3 AINSI va la vie dans la luxueuse demeure lorsqu'un soir, Jean-Claude convoque Clodobert dans la salle des coffres-forts : — Mon fils, tu vas avoir dix ans, il est temps que tu sois au courant du patrimoine que j'ai l'intention de te léguer après mon décès... — Hein ? grimace Clodobert qui n'a rien compris à ce que vient de dire son père. — Oui, un jour, tu hériteras de ma fortune et... — For-quoi ? Héri-quoi ? Ça veut dire quoi ? — Quoi quoi quoi ? Tu fais l'imbécile ou quoi ? Tu es le fils de l'homme le plus riche du pays et tu ne connais pas le mot « fortune ni le mot « hériter » ? s'étonne Jean-Claude en tendant à Clodobert un dictionnaire relié plein cuir. Clodobert considère le lourd volume, le retourne, le soupèse... — Hé bien vas-y : "fortune" "hériter", cherche ! s'impatiente le père. Clodobert n'a jamais vu un dictionnaire de sa vie.
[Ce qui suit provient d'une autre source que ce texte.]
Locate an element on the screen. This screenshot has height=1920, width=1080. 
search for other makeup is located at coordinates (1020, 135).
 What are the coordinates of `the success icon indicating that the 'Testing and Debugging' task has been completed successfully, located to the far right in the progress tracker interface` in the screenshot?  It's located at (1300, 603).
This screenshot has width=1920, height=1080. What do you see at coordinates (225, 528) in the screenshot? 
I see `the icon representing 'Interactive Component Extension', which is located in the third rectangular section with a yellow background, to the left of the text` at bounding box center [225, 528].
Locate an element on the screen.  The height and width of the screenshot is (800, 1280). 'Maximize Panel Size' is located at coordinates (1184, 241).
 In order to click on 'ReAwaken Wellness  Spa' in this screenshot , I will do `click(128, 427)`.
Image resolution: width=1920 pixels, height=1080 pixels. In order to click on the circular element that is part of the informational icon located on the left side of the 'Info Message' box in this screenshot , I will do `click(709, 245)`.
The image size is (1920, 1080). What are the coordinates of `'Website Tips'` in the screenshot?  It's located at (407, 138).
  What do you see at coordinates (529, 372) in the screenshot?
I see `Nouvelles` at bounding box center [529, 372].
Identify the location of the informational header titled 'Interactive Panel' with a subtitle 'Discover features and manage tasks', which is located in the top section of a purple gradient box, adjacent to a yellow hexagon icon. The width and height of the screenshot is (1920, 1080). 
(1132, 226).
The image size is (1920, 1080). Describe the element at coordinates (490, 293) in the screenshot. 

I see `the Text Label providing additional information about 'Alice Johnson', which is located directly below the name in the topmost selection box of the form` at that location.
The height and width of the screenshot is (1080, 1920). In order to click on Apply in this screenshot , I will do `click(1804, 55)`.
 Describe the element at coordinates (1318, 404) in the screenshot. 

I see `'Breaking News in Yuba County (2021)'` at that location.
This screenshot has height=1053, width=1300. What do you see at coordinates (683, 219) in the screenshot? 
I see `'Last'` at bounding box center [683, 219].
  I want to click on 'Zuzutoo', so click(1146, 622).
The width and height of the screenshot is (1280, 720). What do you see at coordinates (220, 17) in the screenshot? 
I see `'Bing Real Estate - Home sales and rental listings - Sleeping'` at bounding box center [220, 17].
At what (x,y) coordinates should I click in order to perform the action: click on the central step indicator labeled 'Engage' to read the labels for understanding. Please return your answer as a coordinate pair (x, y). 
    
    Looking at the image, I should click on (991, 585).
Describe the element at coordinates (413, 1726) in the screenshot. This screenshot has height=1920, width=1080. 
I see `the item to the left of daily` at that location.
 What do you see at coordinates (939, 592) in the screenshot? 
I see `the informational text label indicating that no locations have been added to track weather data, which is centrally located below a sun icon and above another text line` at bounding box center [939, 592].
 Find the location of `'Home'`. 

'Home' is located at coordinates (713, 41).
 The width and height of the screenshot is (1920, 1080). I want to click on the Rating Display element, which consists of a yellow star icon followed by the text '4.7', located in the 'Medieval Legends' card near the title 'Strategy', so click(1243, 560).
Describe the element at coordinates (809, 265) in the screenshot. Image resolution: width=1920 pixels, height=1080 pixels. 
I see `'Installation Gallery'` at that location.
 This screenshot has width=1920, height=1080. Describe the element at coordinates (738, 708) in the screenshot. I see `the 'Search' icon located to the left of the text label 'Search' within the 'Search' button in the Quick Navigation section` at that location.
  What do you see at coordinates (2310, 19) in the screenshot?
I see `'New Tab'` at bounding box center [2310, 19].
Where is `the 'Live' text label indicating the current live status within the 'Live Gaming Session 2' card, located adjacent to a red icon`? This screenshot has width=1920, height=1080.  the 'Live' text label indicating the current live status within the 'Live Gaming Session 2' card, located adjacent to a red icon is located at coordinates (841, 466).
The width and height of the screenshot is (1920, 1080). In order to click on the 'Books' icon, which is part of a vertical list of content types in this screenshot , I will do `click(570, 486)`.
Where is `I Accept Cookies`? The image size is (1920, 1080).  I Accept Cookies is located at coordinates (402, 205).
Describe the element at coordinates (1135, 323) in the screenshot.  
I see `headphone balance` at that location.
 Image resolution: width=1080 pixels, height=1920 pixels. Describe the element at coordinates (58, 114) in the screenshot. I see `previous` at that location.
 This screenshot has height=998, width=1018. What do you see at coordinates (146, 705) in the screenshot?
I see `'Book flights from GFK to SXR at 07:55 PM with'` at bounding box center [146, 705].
Il l'ouvre à l'envers, tourne les pages dans un sens, dans l'autre, sans savoir quoi faire... Jean-Claude fronce les sourcils : — Tu sais lire ? Clodobert regarde une mouche qui vole, de ci de là, parmi les gros coffres d'acier : — Bof... Pas tellement... Stupéfait, Jean-Claude pointe le doigt sur la première lettre, écrite en haut de la page numéro I : — Qu'est-ce qui est marqué, là ? — Euh... bredouille Clodobert, gêné... — Non ! Sûrement pas " E ", non ! Clodobert baisse le nez : il ne sait même pas lire " A ". Et son père découvre ce soir-là, qu'il ne sait pas non plus écrire son nom, ni faire la moindre opération.